This evening the BSO gives us a Francophile's delight (unless your taste in French music runs more to Marc-Antoine Charpentier or Hector Berlioz): a French conductor, a French organist, and three French composers. Details and links are to be found, appropriately, on the orchestra's performance detail page, where we read:
French conductor Alain Altinoglu, who first conducted the BSO in spring 2017, returns with an all-French program featuring the debut of the outstanding French organist Thierry Escaich in two works showcasing the Symphony Hall organ. Francis Poulenc described his ambitious 1938 Organ Concerto as being close in intent to his religious music. The concerto was given its American premiere by Arthur Fiedler and the Boston Pops with organist E. Power Biggs in 1941 in Symphony Hall. Closing the program is Camille Saint-Saëns’ popular, exuberant Symphony No. 3, which features the organ as a solo and orchestral instrument. Altinoglu also leads his own orchestral suite of music from Claude Debussy’s uniquely gorgeous and probing operatic masterpiece Pelléas et Mélisande.(Some emphasis added.)

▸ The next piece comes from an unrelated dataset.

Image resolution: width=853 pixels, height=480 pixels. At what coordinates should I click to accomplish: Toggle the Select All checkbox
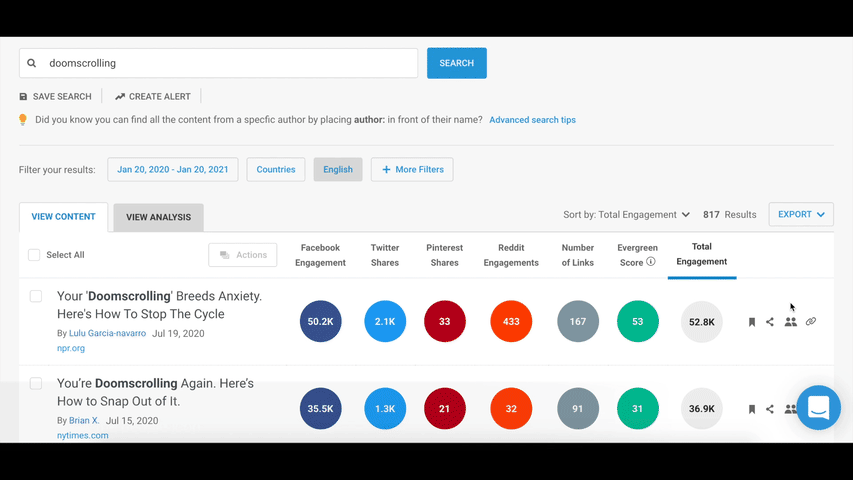34,255
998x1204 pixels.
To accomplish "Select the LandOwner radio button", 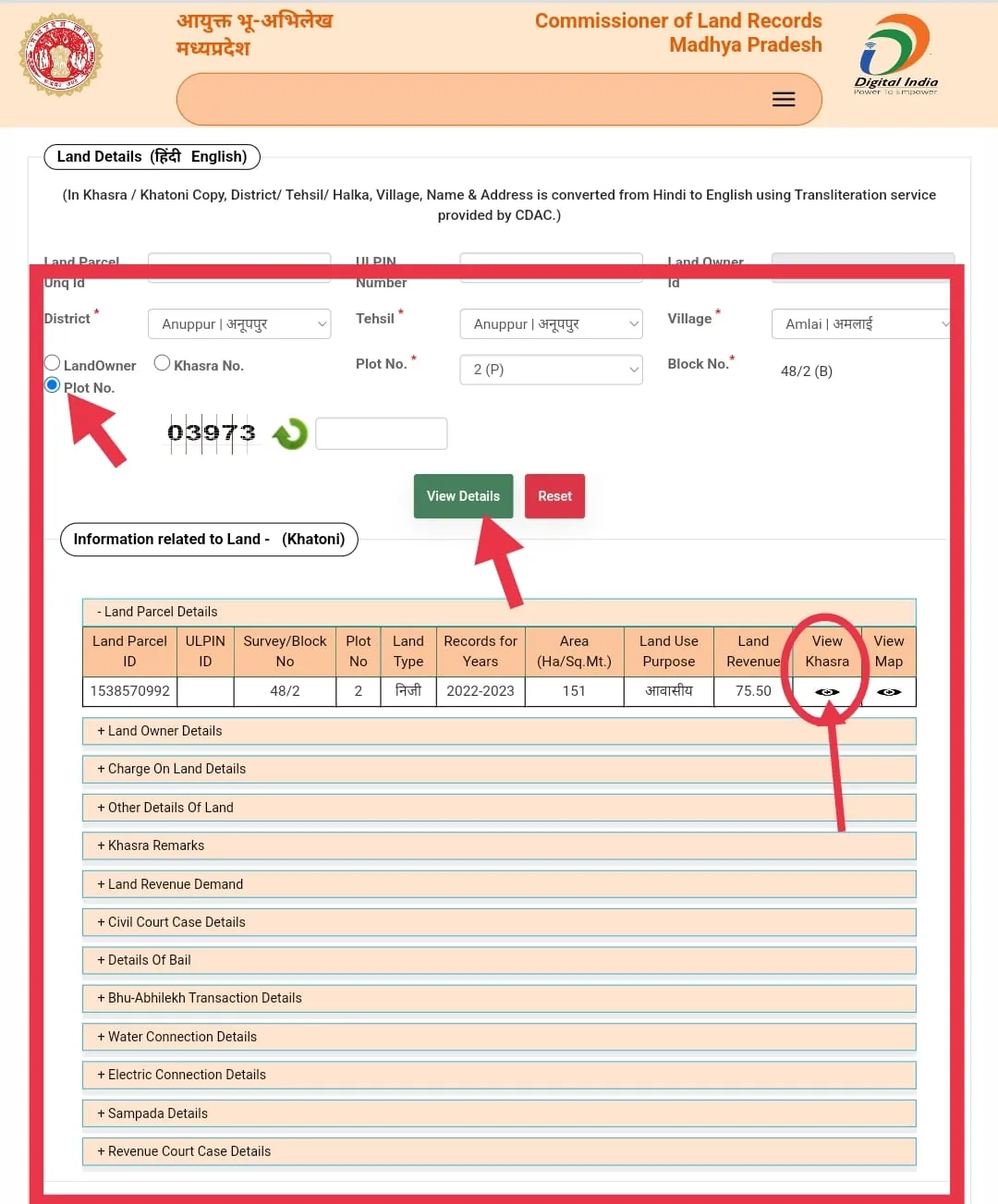I will (x=53, y=363).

The Thursday concert was part of my subscription, but it was a cold night at the end of a cold snap, and Debussy and Poulenc aren't my favorite composers, and I've heard the Saint-Saëns several times,so I decided to stay home. The rave reviews in the Globe and the Intelligencer tell me that I made a big mistake and that we should all be listening when WCRB broadcasts and streams it … this evening at 8:00 EST. … Check out their website for links to more about the concert, as well as other programming.
It certainly seems worth listening to.